### DATA SECTION
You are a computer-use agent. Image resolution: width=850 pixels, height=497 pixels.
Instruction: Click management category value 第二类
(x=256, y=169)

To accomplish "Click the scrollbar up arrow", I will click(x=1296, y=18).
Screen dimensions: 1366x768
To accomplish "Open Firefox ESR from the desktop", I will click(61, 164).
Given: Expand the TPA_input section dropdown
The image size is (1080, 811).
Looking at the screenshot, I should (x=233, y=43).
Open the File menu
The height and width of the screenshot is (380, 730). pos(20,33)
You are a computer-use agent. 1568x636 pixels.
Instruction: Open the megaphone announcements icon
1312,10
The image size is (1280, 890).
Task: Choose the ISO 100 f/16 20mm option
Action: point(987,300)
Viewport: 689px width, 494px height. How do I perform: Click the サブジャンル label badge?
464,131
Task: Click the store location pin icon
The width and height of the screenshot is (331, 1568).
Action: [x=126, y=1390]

### WORK INSTRUCTION
Search the data above for the word "computer". Copy each line it is in.

### SOLUTION TO THE EXERCISE
You are a computer-use agent. Image resolution: width=850 pixels, height=497 pixels.
You are a computer-use agent. 1568x636 pixels.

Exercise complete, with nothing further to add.